LMN is architecture-agnostic, improving performance for CLIP-L/14 and SigLIP-B/16.
Efficiency: LMN has only ~17K-20K parameters and trains in seconds to a minute per dataset.

Highlights & Insights¶

The geometric reinterpretation of reliability diagrams as MisD precision tools is highly valuable, turning empirical observations into provable area relationships.
The normalized sigmoid objective is elegant: $\lambda \to \infty$ recovers calibration, while $\lambda \to 0$ maximizes separation.
The posterior design is practical for high-risk deployment, improving confidence ranking without risking the corruption of the original model's predictions.
Forcing incorrect samples toward a uniform distribution is an intuitive way to mitigate "confident errors."

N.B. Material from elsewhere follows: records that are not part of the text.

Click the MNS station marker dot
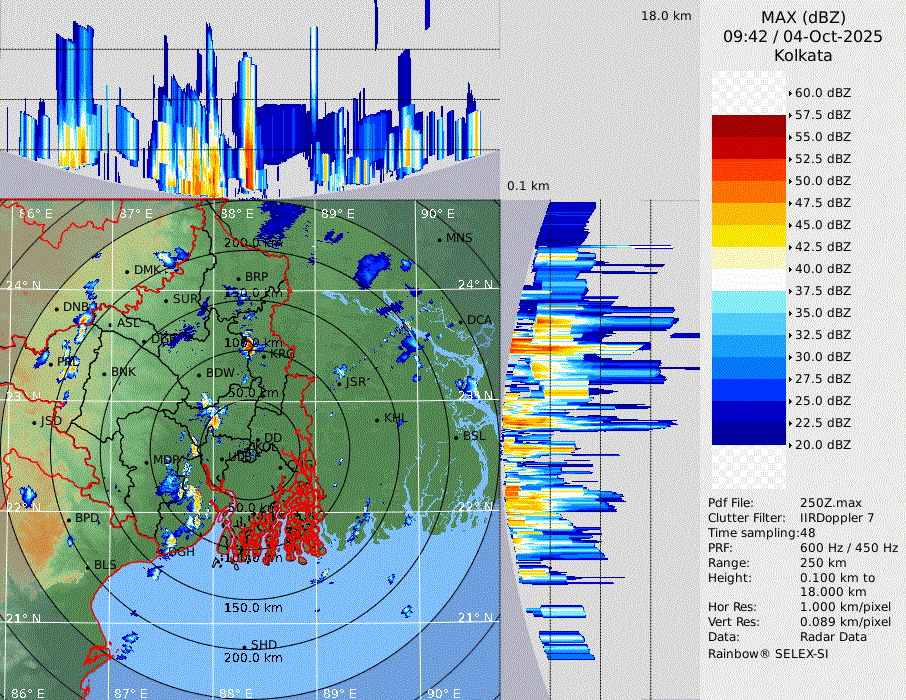The width and height of the screenshot is (906, 700). (439, 238)
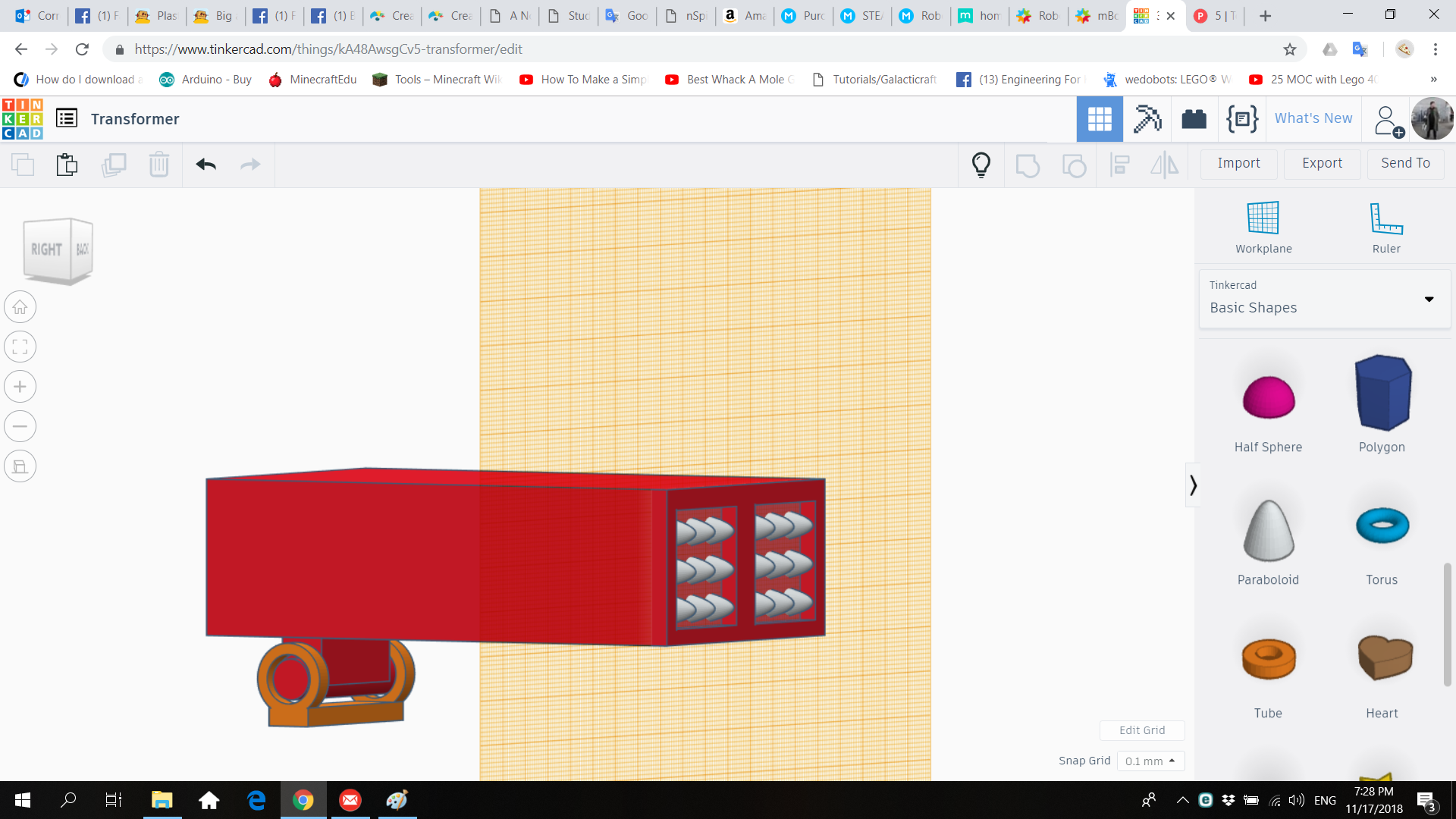Click the zoom in plus button
Viewport: 1456px width, 819px height.
pos(20,387)
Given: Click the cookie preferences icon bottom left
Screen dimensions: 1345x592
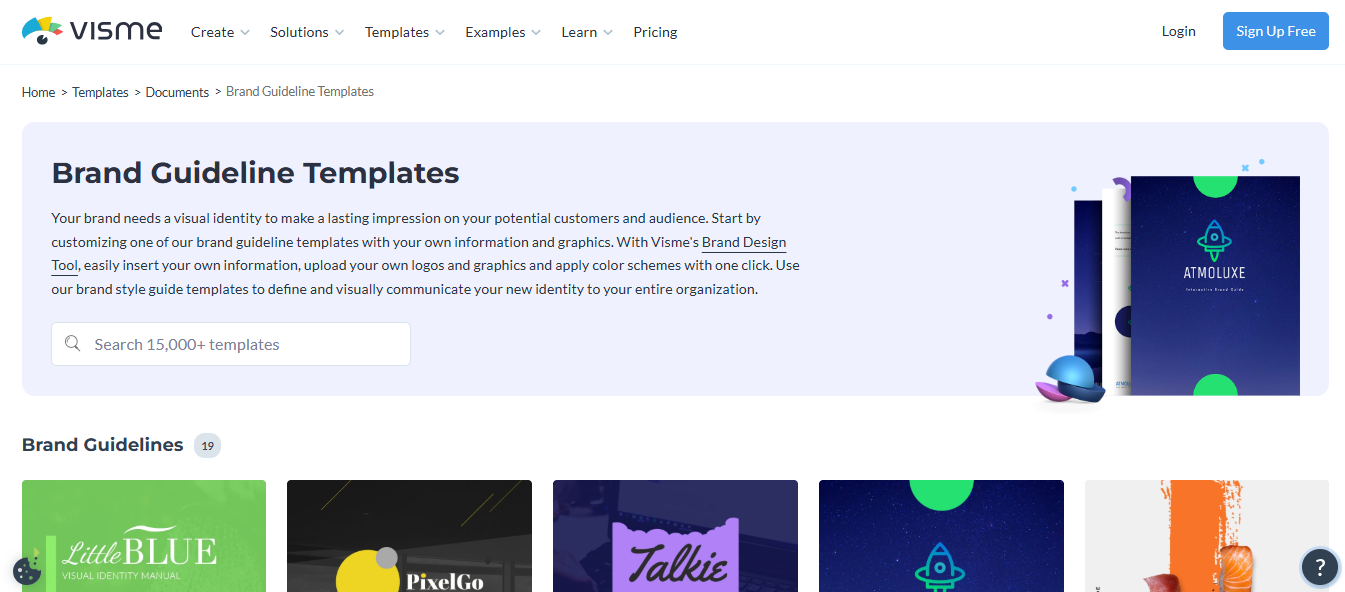Looking at the screenshot, I should [x=26, y=570].
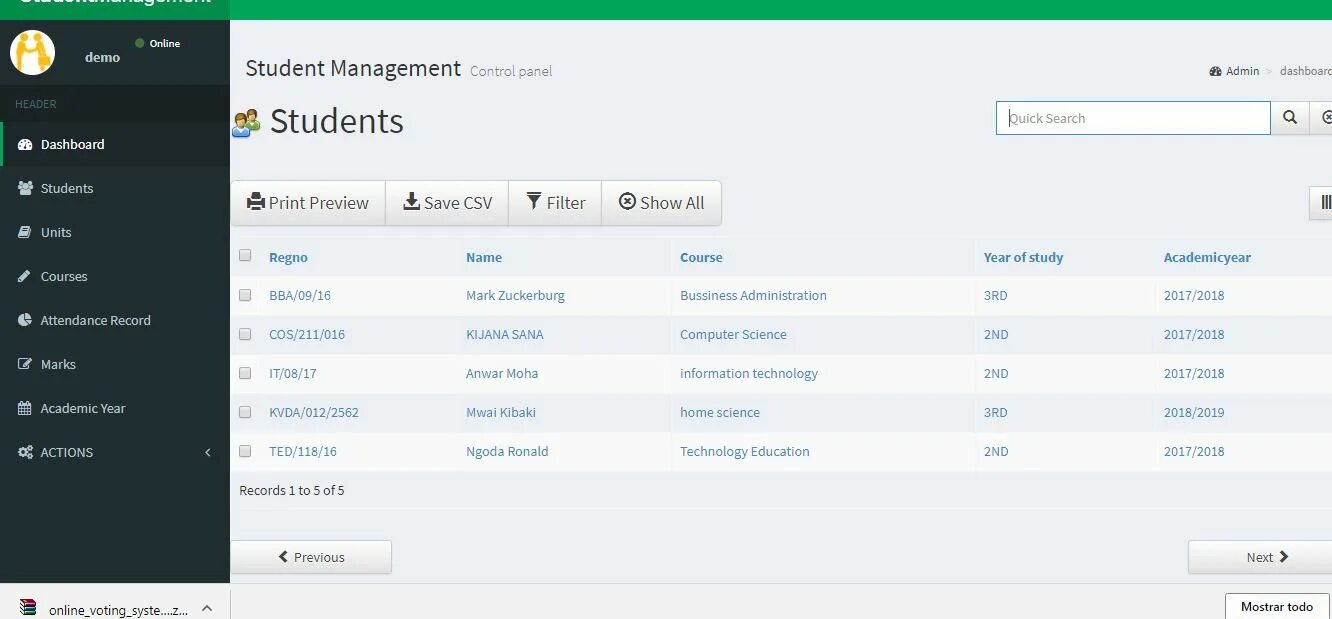Viewport: 1332px width, 619px height.
Task: Open the download item options arrow
Action: pyautogui.click(x=207, y=608)
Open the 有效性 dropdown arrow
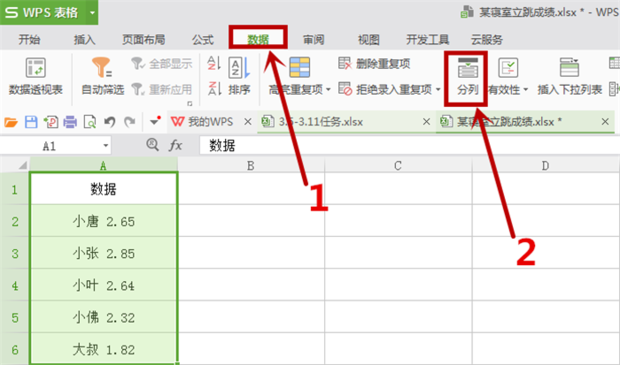The width and height of the screenshot is (620, 365). (x=525, y=90)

Limitations & Future Work¶

Primarily focused on classification VLMs (CLIP family); extension to generative VLMs or open-ended QA is non-trivial as confidence definitions differ.
Requires labeled calibration sets; mechanisms for estimating correctness in unlabeled scenarios remain a future direction.
The default 0.5 threshold might not fit all application risk profiles; the curve shape could be driven by specific cost functions.

vs Temperature Scaling: TS uses a single global temperature for NLL/ECE; ours uses instance-level temperature for separation.
vs FeatureClipping / DOR: These focus on alignment with empirical accuracy; ours identifies the theoretical upper bound of such approaches for MisD.
vs ViLU / FSMisD: These treat MisD as a binary classification problem or use prompt-based strategies; ours directly reshapes the confidence ranking for better integration with existing calibration pipelines.

Rating¶

Novelty: ⭐⭐⭐⭐☆ Theoretical derivation of MisD bounds from reliability diagrams is insightful.
Experimental Thoroughness: ⭐⭐⭐⭐☆ Covers diverse datasets and backbones, though lacks generative VLM evaluation.
Writing Quality: ⭐⭐⭐⭐☆ Solid logic; minor notation inconsistencies between body and appendix.
Value: ⭐⭐⭐⭐☆ Highly practical for posterior VLM deployment in safety-critical systems.